This is where AOP comes to rescue: the functionality to be spread across the system is defined through Advices and applied through Pointcuts. In the AOP theory, Advices could be applied both at method invocation level and at property assignment level. Spring allows only method invocation level Advices that can be applied at different moments of the method invocation:

  • Before the method is invoked: the actual invocation of the method can be avoided only by raising an exception. The parameters of the method cannot be replaced but it is possible to operate on them;
  • After the method is invoked: as in the previous case, the actual method invocation can be avoided only by raising an exception. The parameters cannot be replaced but only updated;
  • Around the method invocation: differently from the previous two cases, it is possible to avoid calling the target method at all and its return value can also be replaced;
  • When an exception is thrown: if the target method raises an exception, the Advice intercepts the flow of execution and performs its tasks. The exception cannot be suppressed ;
  • By actually adding new methods to existing classes through Introductions. Introductions are a delicate and sophisticated way of adding functionality to an existing class and they work optimally when the target class implements an interface. It is still possible to use introductions on normal classes but this approach involves the usage of the CGLIB and this affects the way the jar files are deployed.

STUDY MATERIAL>
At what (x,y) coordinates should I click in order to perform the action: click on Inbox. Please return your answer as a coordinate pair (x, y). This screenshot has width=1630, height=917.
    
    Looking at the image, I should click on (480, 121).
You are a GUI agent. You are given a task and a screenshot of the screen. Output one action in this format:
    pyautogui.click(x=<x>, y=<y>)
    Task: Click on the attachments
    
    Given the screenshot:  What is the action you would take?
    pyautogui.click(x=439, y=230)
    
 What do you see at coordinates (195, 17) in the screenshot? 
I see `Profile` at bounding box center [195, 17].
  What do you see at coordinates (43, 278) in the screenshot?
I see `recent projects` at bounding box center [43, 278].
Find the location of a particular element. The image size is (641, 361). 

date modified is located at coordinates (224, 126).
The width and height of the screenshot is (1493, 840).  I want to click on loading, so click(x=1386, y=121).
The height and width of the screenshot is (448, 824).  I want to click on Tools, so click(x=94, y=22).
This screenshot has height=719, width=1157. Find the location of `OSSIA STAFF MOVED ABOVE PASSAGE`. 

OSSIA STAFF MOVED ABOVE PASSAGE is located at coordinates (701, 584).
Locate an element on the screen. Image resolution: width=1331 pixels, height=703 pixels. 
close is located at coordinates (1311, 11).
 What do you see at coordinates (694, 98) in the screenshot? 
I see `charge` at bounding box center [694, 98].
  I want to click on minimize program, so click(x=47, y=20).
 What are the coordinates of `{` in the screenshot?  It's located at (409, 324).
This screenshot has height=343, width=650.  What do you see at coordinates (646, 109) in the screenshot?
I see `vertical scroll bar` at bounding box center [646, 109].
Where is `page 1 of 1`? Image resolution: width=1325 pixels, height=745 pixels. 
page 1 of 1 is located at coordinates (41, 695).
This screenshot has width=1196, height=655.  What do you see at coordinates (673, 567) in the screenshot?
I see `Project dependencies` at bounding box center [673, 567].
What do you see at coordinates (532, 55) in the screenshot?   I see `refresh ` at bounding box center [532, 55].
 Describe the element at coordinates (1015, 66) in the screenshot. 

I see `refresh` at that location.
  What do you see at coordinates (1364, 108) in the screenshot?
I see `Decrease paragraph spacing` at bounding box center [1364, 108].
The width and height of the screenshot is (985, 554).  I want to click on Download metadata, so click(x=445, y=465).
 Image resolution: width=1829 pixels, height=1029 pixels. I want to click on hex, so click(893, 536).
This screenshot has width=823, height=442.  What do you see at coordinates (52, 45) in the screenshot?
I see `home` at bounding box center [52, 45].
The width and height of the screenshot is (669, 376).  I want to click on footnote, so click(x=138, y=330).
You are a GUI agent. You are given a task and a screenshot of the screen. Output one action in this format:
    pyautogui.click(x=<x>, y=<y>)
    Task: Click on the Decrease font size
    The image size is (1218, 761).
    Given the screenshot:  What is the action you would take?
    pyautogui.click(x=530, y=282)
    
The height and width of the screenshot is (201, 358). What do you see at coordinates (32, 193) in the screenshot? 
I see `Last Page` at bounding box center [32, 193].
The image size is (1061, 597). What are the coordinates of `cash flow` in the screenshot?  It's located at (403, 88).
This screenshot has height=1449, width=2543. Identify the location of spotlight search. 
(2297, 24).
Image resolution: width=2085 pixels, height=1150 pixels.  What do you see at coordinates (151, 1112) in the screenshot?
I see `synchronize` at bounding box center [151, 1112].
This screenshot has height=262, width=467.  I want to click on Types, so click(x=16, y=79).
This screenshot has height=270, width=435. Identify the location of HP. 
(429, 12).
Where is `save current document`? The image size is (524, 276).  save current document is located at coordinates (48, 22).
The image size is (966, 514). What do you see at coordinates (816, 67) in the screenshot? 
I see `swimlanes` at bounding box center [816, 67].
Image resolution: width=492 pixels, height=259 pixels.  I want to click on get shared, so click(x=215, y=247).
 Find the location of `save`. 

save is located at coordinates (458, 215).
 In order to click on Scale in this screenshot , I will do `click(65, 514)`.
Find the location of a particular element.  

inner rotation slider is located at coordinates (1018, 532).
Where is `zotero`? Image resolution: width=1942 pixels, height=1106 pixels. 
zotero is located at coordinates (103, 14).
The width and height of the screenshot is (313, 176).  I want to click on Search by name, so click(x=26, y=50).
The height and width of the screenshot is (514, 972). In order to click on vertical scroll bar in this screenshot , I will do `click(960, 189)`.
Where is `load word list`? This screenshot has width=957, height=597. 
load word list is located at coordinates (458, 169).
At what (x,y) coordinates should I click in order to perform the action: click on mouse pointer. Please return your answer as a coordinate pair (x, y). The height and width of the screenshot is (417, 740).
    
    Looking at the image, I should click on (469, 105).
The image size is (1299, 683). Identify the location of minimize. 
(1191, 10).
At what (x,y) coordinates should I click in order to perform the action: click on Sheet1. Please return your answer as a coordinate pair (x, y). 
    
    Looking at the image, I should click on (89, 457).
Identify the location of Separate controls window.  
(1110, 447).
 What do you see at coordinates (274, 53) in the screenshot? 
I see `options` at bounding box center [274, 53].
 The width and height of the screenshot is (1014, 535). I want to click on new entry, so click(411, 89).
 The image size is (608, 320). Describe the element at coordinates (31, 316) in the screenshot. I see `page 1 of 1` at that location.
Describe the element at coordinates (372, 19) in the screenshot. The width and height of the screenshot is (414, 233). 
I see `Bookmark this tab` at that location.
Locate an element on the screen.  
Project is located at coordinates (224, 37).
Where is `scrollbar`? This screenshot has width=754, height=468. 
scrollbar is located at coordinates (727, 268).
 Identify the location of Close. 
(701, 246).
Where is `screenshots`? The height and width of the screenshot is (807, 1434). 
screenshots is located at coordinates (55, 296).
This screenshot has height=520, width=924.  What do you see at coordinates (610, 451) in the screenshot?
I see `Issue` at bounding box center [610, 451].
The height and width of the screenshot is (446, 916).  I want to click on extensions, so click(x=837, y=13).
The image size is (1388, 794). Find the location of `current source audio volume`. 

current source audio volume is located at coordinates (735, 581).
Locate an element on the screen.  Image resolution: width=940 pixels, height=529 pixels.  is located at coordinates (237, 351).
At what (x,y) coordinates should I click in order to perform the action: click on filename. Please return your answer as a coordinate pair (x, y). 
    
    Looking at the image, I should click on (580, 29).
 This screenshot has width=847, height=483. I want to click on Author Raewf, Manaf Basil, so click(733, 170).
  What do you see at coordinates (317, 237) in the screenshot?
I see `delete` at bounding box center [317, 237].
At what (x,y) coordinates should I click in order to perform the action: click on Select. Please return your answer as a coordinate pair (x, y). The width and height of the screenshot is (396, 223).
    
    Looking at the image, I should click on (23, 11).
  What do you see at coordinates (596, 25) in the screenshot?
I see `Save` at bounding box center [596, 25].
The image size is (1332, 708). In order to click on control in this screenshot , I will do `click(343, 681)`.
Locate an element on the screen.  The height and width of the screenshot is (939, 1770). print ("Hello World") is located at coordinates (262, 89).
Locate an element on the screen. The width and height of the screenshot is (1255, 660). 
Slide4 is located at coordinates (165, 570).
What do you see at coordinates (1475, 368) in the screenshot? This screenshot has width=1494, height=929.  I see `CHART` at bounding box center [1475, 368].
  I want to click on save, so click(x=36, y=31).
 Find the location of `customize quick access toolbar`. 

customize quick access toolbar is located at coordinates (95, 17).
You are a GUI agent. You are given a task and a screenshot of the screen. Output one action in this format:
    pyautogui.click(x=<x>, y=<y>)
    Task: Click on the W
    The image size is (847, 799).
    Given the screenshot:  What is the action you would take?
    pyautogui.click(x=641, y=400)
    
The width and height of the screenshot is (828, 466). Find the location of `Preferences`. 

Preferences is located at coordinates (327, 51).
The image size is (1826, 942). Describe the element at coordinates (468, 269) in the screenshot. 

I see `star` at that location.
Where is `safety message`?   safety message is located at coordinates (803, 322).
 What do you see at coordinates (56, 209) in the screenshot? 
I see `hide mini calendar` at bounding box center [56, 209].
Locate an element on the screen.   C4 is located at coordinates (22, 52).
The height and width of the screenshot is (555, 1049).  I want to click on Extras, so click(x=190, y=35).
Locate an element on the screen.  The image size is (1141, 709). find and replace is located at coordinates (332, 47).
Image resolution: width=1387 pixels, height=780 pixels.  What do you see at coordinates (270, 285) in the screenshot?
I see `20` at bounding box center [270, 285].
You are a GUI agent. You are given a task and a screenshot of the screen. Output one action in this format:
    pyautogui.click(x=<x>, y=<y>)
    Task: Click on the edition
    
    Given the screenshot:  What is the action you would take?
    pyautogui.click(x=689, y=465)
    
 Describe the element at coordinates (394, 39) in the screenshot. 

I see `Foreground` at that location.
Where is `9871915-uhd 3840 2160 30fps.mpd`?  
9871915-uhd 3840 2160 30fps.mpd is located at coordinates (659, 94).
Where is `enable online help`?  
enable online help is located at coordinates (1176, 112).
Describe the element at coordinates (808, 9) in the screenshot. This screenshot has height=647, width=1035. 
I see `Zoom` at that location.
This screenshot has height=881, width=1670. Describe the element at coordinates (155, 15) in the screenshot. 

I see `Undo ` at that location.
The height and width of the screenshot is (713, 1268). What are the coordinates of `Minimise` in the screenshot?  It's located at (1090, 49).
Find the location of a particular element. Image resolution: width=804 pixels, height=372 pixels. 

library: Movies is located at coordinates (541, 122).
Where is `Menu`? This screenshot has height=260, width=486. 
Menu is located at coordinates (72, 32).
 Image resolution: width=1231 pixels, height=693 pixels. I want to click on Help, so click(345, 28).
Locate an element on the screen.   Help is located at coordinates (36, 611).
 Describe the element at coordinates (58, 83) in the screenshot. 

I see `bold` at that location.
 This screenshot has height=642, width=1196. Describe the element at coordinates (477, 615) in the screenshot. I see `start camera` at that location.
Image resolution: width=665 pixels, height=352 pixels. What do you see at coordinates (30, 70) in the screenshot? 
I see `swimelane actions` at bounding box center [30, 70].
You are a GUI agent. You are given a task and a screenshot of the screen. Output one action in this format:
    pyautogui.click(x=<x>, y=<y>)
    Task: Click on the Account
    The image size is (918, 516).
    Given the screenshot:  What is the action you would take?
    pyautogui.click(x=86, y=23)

ACTIVITY 1>
According to the passage on Spring AOP Advices, at which moment of a method invocation can an Advice both avoid calling the target method and replace its return value?
ACTIVITY 2>
Continue the passage on Spring AOP Advices from its last sentence.

EXPECTED ANSWER 1>
Around the method invocation.

EXPECTED ANSWER 2>
Pointcuts can be either static or dynamic. Static Pointcuts are applied each time the target method is invoked while dynamic Pointcuts take into consideration the state of the system at runtime and can therefore severely affect performances. One of the predefined static Pointcuts available on Spring is the NameMatchMethodPointcut while the only dynamic one is the ControlFlowPointcut.

In addition to these concepts, the AOP in Spring includes Interceptors, classes that put together Advices and Pointcuts. The ProxyFactoryBean is a FactoryBean (in Spring a class that allows the creation of beans defined in an XML configuration file) that actually creates the proxy classes around the real business-logic classes according to the rules defined in Advices or Advisors.

One final note regards the power of auto-wiring: Spring also provides some special factory-beans that can also automatically associate business-classes to Advisors according to different criteria like the names of the target-classes or the rules defined by the Advisors themselves.

The final thought coming with this promemoria post is about how AOP is going to help us in the CalaBoard project: hopefully this will translate in a better architecture of the system where the distribution of the responsibilities is clear. Starting with such a base, it will be easier to add features and stay in control of the whole.